Reputation: 675
In order to save space on my back-up disk, I want to "mothball" the data files that can be easily regenerated and thus don't need to be backed-up.
Currently, I'm using UNIX's "parallel" command to essentially split a large nested for-loop over many cores, with each process working on different input arguments.
# PARALLEL COMMAND CALLING mothballer.sh WITH INPUT ARGUMENTS
time parallel -j +0 --max-procs 8 "./mothballer.sh {1} {2} {3} {4} {5}" ::: {date1,date2} ::: {exp1,exp2} ::: {2,4,8} ::: {16,32,64} ::: {1,2,3,4,5}
...which interprets the command line arguments and passes them to following script, "motherballer.sh":
# reading command line arguments
date=$1
experiment=$2
parameter1=$3
parameter2=$4
trial=$5
# paths to original directory and a mirror directory in the backup server
WORK_DIR=/$WORK_MACHINE/${date}/${experiment}/${parameter1}/${parameter2}/${trial}/results
BACKUP_DIR=/$BACKUP_SERVER/${date}/${experiment}/${parameter1}/${parameter2}/${trial}/results
# create the mirror directory in the backup server
mkdir -p $BACKUP_DIR
# do the backup ("rsync" is similar to "cp")
rsync -avP $WORK_DIR/*.csv $BACKUP_DIR
# run rsync again to verify it worked; "rm" old files.
Is there a better way to this? For example, using "find"?

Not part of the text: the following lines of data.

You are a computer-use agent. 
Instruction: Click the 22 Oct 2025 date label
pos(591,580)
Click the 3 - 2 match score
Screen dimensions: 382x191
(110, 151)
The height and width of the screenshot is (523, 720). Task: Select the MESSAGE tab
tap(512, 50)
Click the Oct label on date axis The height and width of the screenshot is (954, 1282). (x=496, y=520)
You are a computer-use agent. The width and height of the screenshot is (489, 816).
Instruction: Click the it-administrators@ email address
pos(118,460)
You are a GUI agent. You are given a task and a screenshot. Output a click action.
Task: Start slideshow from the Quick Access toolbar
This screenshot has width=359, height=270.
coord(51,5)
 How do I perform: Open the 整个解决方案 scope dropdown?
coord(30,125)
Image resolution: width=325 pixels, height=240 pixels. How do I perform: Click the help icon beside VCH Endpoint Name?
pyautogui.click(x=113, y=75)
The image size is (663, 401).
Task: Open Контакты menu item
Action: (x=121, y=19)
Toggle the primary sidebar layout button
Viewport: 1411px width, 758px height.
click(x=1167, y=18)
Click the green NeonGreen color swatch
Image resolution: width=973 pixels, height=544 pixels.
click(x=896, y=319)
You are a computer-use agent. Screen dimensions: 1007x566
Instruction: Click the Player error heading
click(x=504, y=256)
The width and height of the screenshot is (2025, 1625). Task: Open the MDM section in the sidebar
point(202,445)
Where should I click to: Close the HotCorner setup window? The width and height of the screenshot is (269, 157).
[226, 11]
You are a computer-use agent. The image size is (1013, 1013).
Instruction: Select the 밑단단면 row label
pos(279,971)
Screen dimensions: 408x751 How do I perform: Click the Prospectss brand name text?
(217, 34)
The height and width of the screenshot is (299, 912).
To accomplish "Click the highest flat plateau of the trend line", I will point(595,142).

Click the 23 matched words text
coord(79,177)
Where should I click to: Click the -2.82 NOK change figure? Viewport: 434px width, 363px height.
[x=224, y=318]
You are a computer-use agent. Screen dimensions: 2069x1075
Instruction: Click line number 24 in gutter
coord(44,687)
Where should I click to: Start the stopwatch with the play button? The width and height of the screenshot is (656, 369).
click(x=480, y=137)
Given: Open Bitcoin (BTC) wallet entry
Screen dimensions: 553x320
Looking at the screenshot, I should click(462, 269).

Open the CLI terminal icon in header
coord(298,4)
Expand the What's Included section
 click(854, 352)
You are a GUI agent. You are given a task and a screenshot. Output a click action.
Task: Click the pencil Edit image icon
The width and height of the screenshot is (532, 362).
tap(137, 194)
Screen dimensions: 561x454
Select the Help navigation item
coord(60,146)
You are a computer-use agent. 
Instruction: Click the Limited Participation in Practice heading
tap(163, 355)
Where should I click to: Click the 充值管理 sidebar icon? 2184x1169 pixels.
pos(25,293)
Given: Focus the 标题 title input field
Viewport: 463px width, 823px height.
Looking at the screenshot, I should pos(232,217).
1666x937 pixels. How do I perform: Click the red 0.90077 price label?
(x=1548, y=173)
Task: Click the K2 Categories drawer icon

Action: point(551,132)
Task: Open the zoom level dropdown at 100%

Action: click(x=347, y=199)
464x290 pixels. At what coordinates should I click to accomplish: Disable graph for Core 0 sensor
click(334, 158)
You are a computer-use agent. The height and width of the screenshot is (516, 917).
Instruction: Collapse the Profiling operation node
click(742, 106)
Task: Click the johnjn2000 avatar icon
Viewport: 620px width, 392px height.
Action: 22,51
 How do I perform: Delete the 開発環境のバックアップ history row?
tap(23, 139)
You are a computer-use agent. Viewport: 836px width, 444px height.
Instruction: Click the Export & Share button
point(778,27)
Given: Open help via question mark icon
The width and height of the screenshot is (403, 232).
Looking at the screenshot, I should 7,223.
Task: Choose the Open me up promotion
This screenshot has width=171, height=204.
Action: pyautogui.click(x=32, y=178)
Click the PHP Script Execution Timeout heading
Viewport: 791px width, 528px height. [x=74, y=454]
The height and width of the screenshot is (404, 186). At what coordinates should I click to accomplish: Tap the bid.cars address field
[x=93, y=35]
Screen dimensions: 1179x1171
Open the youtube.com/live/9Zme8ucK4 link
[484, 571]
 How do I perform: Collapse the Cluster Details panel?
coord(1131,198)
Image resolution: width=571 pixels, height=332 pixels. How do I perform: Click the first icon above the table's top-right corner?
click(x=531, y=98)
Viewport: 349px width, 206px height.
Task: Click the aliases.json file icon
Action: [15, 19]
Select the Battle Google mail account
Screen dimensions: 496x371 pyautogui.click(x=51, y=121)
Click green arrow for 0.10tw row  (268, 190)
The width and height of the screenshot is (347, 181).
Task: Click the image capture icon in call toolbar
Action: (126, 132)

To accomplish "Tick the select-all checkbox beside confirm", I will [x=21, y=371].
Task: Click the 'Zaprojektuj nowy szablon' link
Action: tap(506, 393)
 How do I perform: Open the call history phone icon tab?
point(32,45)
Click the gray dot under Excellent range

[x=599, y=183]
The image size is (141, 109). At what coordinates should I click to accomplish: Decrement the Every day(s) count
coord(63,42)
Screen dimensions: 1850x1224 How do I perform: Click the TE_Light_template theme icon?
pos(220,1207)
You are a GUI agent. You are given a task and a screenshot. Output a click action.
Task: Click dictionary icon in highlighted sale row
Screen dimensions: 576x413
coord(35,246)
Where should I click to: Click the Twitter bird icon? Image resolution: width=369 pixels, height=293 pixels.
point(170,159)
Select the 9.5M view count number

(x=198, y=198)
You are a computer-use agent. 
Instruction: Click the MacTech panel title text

EDIT: Also, it would be nice to be able to use the '*' wildcard, because not all experiments have the same parameters combinations, etc. (i.e. the directories are equally deep but have different folder names). This is the biggest limitation with my current method (above).
Upvotes: 3
Views: 260
Reputation: 33685
If the command line is not too long:
time parallel ./mothballer.sh ::: */*/*/*/*
In mothballer '${date}/${experiment}/${parameter1}/${parameter2}/${trial}' will be merged to $1.
If the depth is different (zsh or newer bash):
shopt -s globstar
time parallel ./mothballer.sh ::: **/results
In mothballer '${date}/${experiment}/${parameter1}/${parameter2}/${trial}/results' will be merged to $1.
Upvotes: 2